The nebula is a stellar nursery. It is home to young stars in the making which emit intense radiation, painting the surrounding hydrogen gas in a pink glow.
Nebulae are interstellar clouds of dust and gas. Many are formed from the remnants of dying stars and are often regions where new stars are born. The James Webb Space Telescope has brought us exquisite new images of the Crab Nebula and Ring Nebula.
Located about 6,500 light-years from Earth in the Centaurus constellation, the Running Chicken Nebula is actually made up of several different regions. The brightest region is called IC 2948. This is where some see the chicken’s head, others its rear end. Honestly, I don’t blame you if you don’t see a chicken at all.
In the centre of the image is the region 2944. It is marked by a bright, vertical structure.
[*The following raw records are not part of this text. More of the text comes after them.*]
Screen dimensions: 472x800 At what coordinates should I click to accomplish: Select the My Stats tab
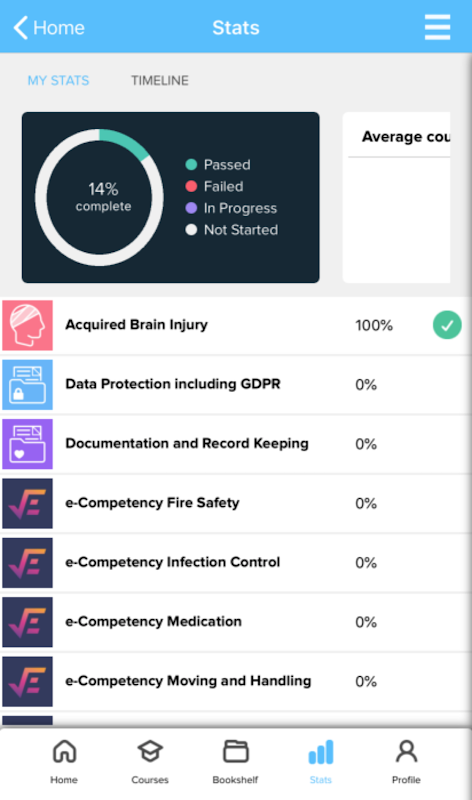pos(58,81)
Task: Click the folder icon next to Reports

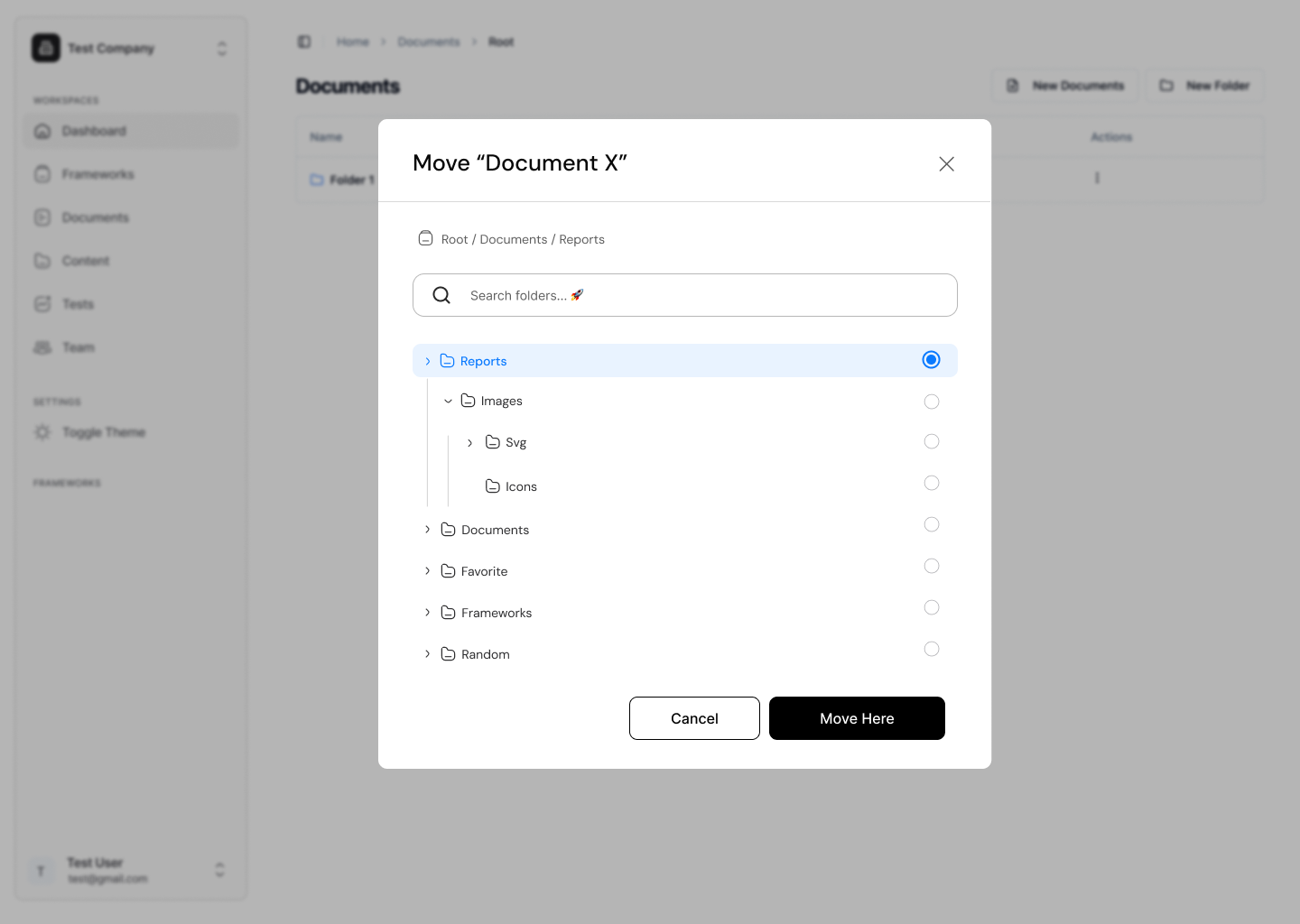Action: pyautogui.click(x=447, y=361)
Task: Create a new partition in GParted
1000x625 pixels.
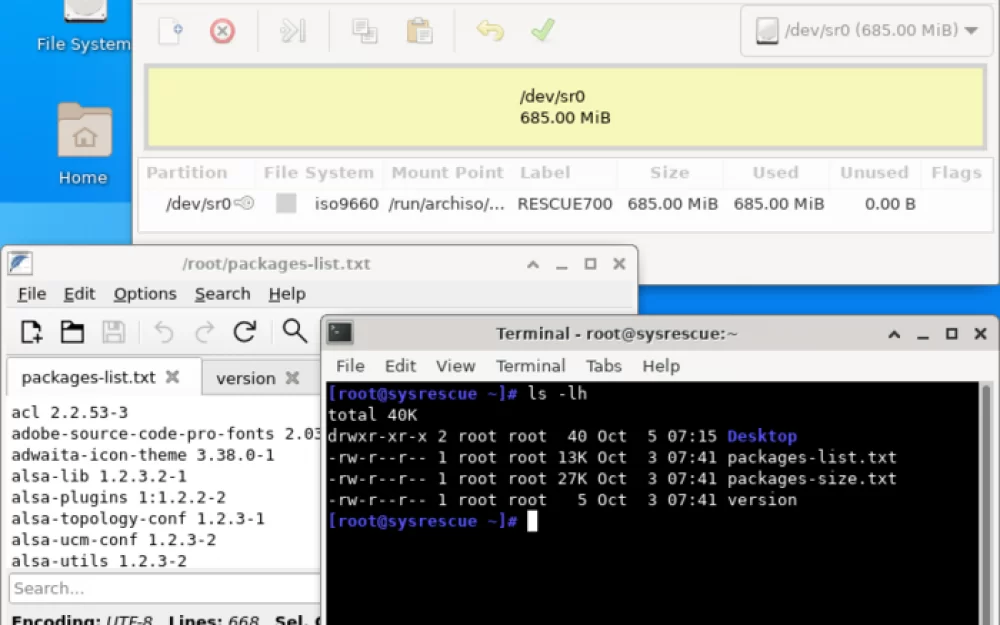Action: point(171,31)
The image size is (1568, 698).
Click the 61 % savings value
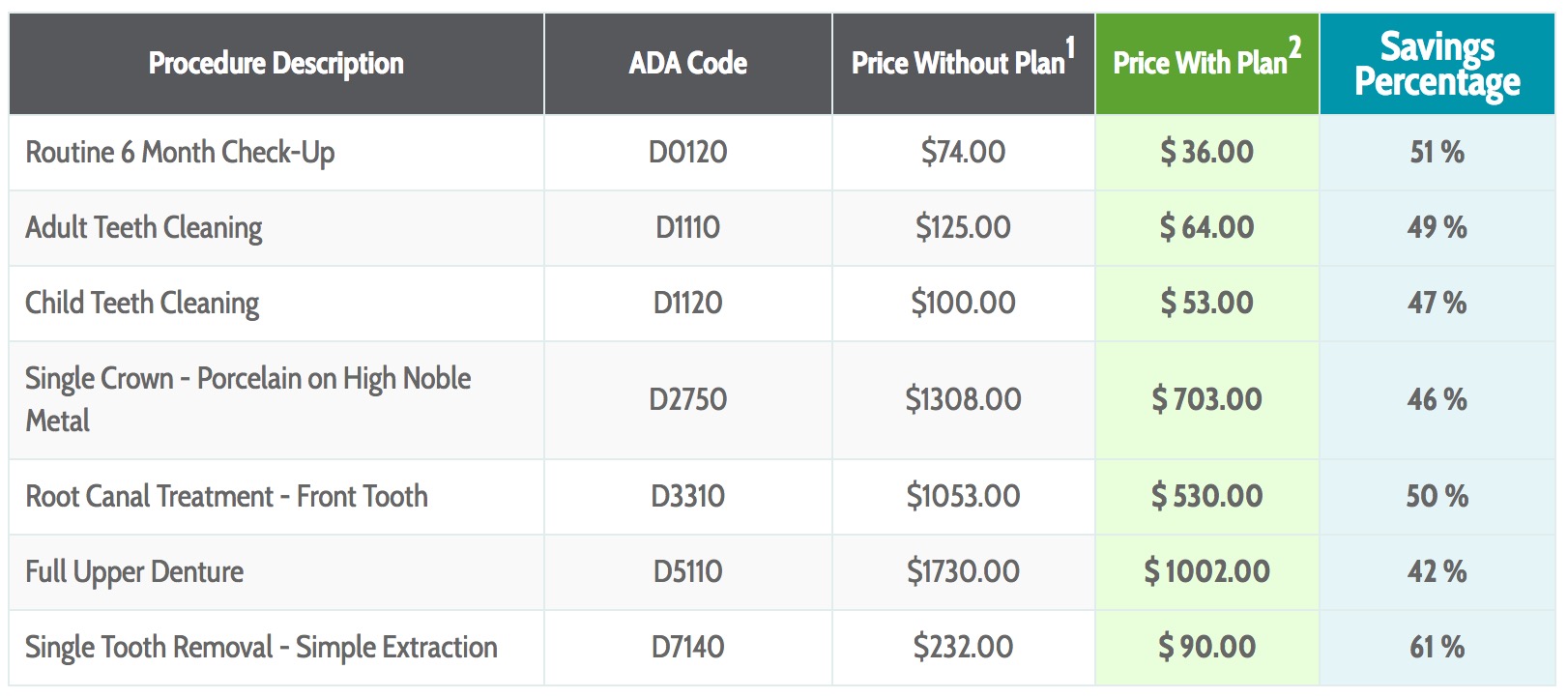[1437, 648]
Lambda Centauri, a star visible to the naked eye and much closer to us than the nebula itself, is also seen in this part of the picture.
As the young stars in these regions spit out vast amounts of radiation, they carve up the surrounding environment. But some regions, called the Bok globules, withstand the bombardment and can be seen as small, dark pockets of dust and gas dotted around the nebula.
Other regions pictured are Gum 39 and 40 to the upper right, and Gum 41 to the lower right.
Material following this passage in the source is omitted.